A praia do Portinho da Arrábida está a desaparecer. Restam as pedras
Antigo paraíso da Arrábida está transformado em praia de calhaus. Último temporal voltou a provocar derrocada do enrocamento da arriba. Ambientalistas pedem acção.
“Salvem o Portinho da Arrábida!” é o apelo que os ambientalistas do Clube da Arrábida lançaram nesta segunda-feira, em carta aberta ao ministro do Ambiente, à presidente da Câmara de Setúbal, à Agência Portuguesa do Ambiente (APA) e ao Instituto da Conservação da Natureza e das Florestas (ICNF).
A mais emblemática praia da Arrábida, que no final do século passado atraía milhares de visitantes da Área Metropolitana de Lisboa, está transformada numa praia de pedras e calhaus após o progressivo desaparecimento do areal ao longo de décadas.
De acordo com os ambientalistas, o desassoreamento é “crescente” e o problema agrava-se a cada temporal.
“O temporal marítimo de 18 de Setembro passado provocou no Portinho da Arrábida a derrocada de várias secções de enrocamento da arriba por debaixo do caminho de acesso pedonal à praia, colocando-o novamente em risco de desabamento”, refere a carta do Clube da Arrábida.
Há cerca de 12 anos, o acesso à praia esteve cortado, após desmoronamento da mesma arriba e só foi reposto em 2010, com trabalhos de enrocamento promovidos pela Administração da Região Hidrográfica (ARH). Um outro temporal marítimo, em 2018, obrigou a nova intervenção de urgência, desta vez pela Protecção Civil Municipal de Setúbal, também com enrocamento, junto ao restaurante Farol.
A secção da arriba que abateu agora, junto à praia, além de ameaçar o acesso, pode, segundo os ambientalistas “potenciar o avanço do mar sobre a duna primária do Creiro”. De ano para ano o areal é cada vez mais pequeno e está já de tal forma reduzido que, nesta época balnear, a colocação de sombras passou a ocupar exclusivamente zonas ambientalmente sensíveis.
“Os concessionários continuaram a escavar a duna primária para montarem os chapéus-de-sol, por falta de área com areia na frente do mar. Uma das concessões colocou a última fileira de chapéus-de-sol dentro dos campos de voleibol de praia por já não ter mais espaço no que resta do areal”, denuncia a missiva.
Pedro Vieira, presidente do Clube da Arrábida, disse ao PÚBLICO que, apesar de urgentes para contenção primária, as novas obras de enrocamento não resolvem o problema de fundo. “Quanto mais pedra se mete no local mais se agrava a falta de areia, porque a pedra cobre a areia. A duna primária, que é o último reduto ainda existente, já começa a desaparecer e depois desta se perder vai tudo o resto”, afirma.

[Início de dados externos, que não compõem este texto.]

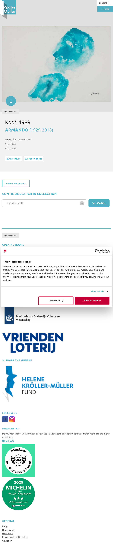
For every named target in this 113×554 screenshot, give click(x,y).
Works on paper (33, 158)
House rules (8, 529)
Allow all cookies (92, 300)
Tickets (105, 8)
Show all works (16, 183)
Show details (97, 291)
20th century (13, 158)
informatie (9, 99)
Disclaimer (7, 533)
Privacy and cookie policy (15, 537)
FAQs (5, 526)
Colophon (7, 540)
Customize (56, 300)
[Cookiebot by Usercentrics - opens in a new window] (97, 251)
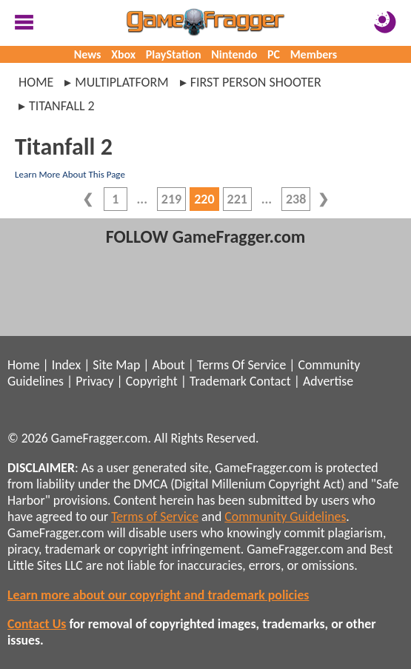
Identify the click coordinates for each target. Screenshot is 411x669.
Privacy (94, 381)
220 (204, 199)
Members (314, 54)
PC (273, 54)
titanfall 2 (62, 106)
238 (296, 199)
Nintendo (234, 54)
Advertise (328, 381)
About (168, 365)
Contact (270, 381)
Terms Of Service (241, 365)
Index (66, 365)
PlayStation (173, 54)
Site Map (116, 365)
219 (171, 199)
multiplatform (121, 82)
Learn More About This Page (70, 174)
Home (36, 82)
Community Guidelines (285, 516)
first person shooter (255, 82)
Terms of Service (154, 516)
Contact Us (36, 624)
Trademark (218, 381)
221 (237, 199)
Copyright (152, 381)
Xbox (123, 54)
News (87, 54)
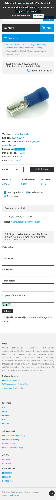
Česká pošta (23, 384)
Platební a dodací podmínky (13, 436)
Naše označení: (9, 141)
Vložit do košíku (42, 169)
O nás (4, 411)
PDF (7, 222)
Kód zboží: (7, 138)
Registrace (6, 464)
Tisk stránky (12, 196)
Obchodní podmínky (10, 440)
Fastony (39, 48)
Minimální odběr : (10, 153)
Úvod (4, 407)
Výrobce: (6, 134)
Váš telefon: (8, 269)
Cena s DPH (45, 179)
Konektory (41, 45)
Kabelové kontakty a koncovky (20, 48)
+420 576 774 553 (41, 70)
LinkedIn (6, 477)
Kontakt (5, 424)
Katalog (30, 45)
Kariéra (5, 420)
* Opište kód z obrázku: (13, 295)
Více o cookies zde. (21, 15)
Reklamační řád (8, 444)
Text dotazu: (8, 281)
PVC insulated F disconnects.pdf (25, 222)
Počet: (4, 169)
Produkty (6, 415)
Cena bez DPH (28, 179)
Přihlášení (6, 460)
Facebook (7, 473)
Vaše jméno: (8, 247)
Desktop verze (8, 481)
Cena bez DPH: (9, 156)
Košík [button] (49, 28)
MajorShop (14, 495)
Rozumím (38, 15)
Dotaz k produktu (15, 192)
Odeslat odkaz (36, 192)
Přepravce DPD (15, 380)
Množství (6, 179)
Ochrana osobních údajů (12, 448)
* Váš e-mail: (8, 258)
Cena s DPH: (8, 160)
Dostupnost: (8, 149)
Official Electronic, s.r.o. (14, 45)
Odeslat (7, 311)
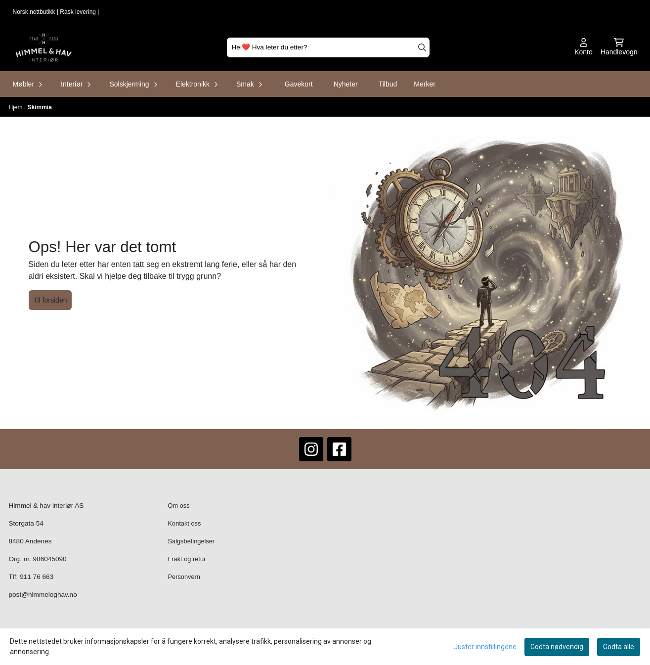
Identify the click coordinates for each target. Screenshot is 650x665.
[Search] (422, 47)
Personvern (184, 576)
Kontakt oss (184, 523)
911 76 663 (36, 576)
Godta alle (618, 647)
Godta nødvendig (556, 647)
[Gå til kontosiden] (583, 47)
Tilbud (388, 84)
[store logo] (44, 47)
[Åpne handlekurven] (619, 47)
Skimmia (40, 107)
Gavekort (299, 84)
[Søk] (328, 47)
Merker (424, 84)
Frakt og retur (187, 559)
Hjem (16, 107)
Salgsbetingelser (191, 541)
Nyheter (346, 84)
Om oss (179, 505)
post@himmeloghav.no (43, 594)
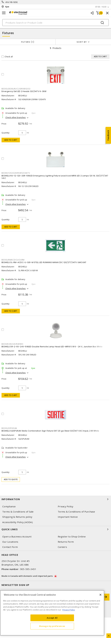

Dez anos à espera de um plano
Os ambientalistas defendem que a salvação do Portinho da Arrábida depende de um plano que ajude a mitigar o desassoreamento e pedem às entidades da administração central do Estado que se entendam com o Município de Setúbal para passarem à acção.
“Ao fim de dez anos de diversas conversas, não se chegou um acordo, de forma a que se possa avançar com um projecto de recuperação do Portinho da Arrábida, porque houve sempre a questão de quem tem realmente a tutela para poder tomar a decisão”, queixa-se Pedro Vieira.
O responsável explica que “parte da matéria é tutelada pelo ICNF, outra parte pela APA e algumas das competências passaram recentemente para a Câmara Municipal de Setúbal”, pelo que “não há uma entidade que encomende o necessário Estudo de Impacte Ambiental e que assuma o compromisso de o concretizar”.
Na prática, acrescenta, “há uma tutela triangular e enquanto não houver um acordo não haverá solução e continuaremos a assistir à erosão do Portinho da Arrábida”.
O PÚBLICO questionou o ICNF, mas não obteve respostas até ao fecho desta edição.
Por parte da Câmara de Setúbal, fonte do Gabinete de Apoio à presidência disse que a autarquia está em contacto com o ICNF e a APA e a “avançar com soluções”. “Há conversações, e proximamente vai haver mais uma reunião, não só sobre esse assunto, mas também das outras praias”, informou.
A mesma fonte afirmou ainda que o desabamento da arriba provocado pelo último temporal “está a ser avaliado” por parte da Protecção Civil Municipal, mas, pelo que já foi observado, “não há risco”.